> **PROVIDED DATA**:
┌──

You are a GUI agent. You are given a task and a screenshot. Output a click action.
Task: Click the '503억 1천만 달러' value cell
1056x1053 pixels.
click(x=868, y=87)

└──
┌──

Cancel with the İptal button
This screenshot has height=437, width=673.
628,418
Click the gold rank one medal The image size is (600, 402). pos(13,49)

└──
┌──

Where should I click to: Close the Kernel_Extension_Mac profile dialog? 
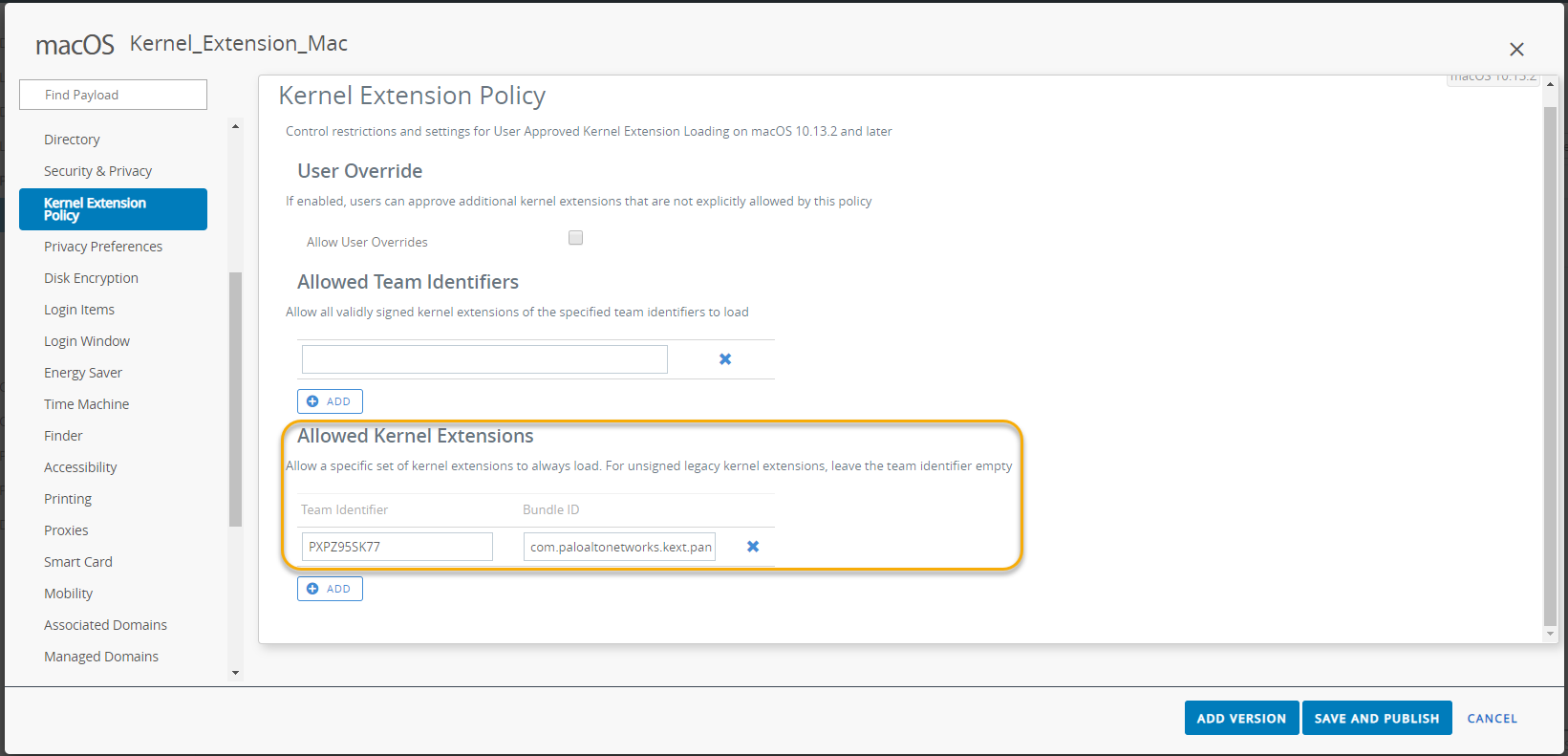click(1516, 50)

└──

> **TASK PROMPT**: In the listing above, locate the line containing "Cancel with the İptal button" and the line containing "Click the gold". Extract those two lines and every line between them, exactly as written, and only those.

> **RESULT BELOW**:
Cancel with the İptal button
This screenshot has height=437, width=673.
628,418
Click the gold rank one medal The image size is (600, 402). pos(13,49)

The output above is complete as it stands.